**Work order:**
In the lines below, the string "dialog" may appear; say how many lines hold it and give nothing more.

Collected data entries
- Opening Delimiter -
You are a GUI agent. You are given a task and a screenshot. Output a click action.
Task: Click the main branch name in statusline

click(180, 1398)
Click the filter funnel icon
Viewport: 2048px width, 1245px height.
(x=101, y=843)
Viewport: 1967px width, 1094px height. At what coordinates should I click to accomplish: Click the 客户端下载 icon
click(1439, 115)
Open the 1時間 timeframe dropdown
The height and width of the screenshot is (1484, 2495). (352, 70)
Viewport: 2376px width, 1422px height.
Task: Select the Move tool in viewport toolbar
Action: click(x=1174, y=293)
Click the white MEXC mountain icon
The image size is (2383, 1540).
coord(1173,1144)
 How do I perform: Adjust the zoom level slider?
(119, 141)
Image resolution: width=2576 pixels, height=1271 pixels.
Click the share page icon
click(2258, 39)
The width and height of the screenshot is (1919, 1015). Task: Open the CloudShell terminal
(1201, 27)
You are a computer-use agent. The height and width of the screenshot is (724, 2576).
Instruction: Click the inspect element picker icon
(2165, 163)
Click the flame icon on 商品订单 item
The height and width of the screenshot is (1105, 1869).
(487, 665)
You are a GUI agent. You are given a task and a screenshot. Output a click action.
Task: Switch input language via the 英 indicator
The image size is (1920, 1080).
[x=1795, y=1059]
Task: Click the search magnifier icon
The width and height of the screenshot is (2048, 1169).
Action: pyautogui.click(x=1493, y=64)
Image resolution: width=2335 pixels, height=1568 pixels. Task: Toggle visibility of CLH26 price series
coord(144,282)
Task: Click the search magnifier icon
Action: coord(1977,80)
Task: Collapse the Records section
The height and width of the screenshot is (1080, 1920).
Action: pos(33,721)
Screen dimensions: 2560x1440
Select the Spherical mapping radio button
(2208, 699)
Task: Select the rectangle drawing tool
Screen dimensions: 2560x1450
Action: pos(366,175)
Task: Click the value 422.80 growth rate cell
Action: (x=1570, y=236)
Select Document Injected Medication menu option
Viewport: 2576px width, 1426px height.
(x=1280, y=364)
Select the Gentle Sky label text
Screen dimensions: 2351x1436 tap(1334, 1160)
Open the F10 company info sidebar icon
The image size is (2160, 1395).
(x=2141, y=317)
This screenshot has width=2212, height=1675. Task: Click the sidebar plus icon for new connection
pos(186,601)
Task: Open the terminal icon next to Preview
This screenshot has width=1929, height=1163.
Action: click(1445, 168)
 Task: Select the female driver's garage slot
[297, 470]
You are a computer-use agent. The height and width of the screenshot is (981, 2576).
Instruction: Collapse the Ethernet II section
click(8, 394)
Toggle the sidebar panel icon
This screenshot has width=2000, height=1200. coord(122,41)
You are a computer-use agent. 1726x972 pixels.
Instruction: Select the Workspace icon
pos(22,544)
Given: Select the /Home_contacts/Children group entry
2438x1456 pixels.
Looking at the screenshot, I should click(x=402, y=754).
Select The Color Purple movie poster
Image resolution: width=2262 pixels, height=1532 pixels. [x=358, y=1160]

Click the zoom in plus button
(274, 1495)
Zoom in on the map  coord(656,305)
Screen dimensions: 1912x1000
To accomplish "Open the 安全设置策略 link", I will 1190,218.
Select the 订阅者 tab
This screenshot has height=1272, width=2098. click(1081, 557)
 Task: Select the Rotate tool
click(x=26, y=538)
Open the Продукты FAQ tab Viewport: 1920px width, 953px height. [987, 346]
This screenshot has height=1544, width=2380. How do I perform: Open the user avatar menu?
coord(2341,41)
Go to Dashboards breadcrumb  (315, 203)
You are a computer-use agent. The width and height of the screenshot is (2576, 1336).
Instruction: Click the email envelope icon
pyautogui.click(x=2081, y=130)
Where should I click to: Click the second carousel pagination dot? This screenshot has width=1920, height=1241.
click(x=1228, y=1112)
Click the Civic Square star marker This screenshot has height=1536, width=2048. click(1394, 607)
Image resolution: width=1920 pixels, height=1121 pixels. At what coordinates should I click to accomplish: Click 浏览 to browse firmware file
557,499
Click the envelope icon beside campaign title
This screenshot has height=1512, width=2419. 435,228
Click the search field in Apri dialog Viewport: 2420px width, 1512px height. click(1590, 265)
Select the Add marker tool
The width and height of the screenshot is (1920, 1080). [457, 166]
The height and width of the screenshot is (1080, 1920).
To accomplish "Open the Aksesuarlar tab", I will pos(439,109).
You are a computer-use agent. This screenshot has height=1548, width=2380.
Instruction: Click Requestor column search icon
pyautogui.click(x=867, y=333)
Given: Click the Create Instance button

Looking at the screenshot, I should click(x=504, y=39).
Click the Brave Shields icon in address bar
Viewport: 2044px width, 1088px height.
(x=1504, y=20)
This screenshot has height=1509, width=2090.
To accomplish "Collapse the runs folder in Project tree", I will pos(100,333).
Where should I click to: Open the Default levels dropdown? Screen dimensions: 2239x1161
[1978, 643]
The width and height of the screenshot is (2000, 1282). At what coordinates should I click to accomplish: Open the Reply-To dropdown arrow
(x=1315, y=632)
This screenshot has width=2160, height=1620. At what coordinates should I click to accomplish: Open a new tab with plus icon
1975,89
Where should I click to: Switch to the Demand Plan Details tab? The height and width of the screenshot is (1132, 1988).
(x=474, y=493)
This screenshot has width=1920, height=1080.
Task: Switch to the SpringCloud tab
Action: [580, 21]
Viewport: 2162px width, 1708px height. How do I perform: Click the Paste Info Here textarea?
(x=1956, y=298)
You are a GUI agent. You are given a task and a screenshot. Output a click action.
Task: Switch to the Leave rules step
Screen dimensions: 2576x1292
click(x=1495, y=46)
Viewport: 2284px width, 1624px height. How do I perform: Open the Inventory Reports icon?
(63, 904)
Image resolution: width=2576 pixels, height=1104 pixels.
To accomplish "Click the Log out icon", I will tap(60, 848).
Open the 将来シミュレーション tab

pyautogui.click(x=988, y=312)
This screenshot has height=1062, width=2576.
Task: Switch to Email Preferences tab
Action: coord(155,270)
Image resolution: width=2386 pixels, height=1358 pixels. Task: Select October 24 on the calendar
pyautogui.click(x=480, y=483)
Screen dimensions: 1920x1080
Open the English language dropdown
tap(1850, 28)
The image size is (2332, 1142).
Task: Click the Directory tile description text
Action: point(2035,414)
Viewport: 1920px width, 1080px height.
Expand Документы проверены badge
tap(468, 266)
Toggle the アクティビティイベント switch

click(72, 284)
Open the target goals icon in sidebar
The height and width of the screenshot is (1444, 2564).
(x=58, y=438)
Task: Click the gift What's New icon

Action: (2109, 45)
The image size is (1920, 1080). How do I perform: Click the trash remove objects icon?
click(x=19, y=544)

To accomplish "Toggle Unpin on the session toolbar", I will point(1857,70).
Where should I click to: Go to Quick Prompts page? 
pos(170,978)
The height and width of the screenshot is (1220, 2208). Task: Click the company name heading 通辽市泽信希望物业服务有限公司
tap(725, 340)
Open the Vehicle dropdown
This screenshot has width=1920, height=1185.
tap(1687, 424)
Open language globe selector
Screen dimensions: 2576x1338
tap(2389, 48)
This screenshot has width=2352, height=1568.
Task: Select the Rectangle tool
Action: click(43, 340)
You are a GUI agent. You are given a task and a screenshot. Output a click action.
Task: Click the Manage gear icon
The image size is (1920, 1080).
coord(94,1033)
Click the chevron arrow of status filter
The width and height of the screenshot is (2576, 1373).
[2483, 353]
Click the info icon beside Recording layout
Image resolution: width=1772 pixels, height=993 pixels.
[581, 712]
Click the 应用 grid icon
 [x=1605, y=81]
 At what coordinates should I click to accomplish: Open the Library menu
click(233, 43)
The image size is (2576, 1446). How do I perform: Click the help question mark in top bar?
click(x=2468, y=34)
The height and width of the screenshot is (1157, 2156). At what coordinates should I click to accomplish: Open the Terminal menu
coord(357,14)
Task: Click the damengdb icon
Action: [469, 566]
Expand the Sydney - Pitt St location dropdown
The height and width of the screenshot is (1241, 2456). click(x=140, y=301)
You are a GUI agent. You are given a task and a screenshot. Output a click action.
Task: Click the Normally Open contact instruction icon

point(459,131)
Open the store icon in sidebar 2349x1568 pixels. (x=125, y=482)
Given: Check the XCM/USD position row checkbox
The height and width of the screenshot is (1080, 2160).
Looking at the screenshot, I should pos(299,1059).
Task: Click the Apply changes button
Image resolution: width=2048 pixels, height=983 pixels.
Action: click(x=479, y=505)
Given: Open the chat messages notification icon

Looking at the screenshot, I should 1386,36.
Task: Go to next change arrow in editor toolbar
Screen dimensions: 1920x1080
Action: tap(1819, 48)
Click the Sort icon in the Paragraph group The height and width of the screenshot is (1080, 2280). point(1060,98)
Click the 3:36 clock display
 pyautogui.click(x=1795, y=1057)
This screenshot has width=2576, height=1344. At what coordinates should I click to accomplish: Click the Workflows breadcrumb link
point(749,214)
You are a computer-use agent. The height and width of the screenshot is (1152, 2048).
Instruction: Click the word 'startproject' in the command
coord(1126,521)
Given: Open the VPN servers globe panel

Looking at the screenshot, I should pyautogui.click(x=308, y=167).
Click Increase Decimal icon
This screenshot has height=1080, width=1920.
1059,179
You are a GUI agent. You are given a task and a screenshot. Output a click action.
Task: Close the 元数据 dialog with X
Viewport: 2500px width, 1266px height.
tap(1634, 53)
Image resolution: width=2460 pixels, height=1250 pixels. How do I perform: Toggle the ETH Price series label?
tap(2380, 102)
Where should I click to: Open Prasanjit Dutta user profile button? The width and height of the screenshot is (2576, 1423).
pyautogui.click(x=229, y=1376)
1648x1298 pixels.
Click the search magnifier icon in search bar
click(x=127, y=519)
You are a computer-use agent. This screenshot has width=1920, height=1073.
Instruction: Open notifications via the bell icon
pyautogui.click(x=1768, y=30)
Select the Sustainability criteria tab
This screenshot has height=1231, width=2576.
- Closing Delimiter -
**Written answer:**
2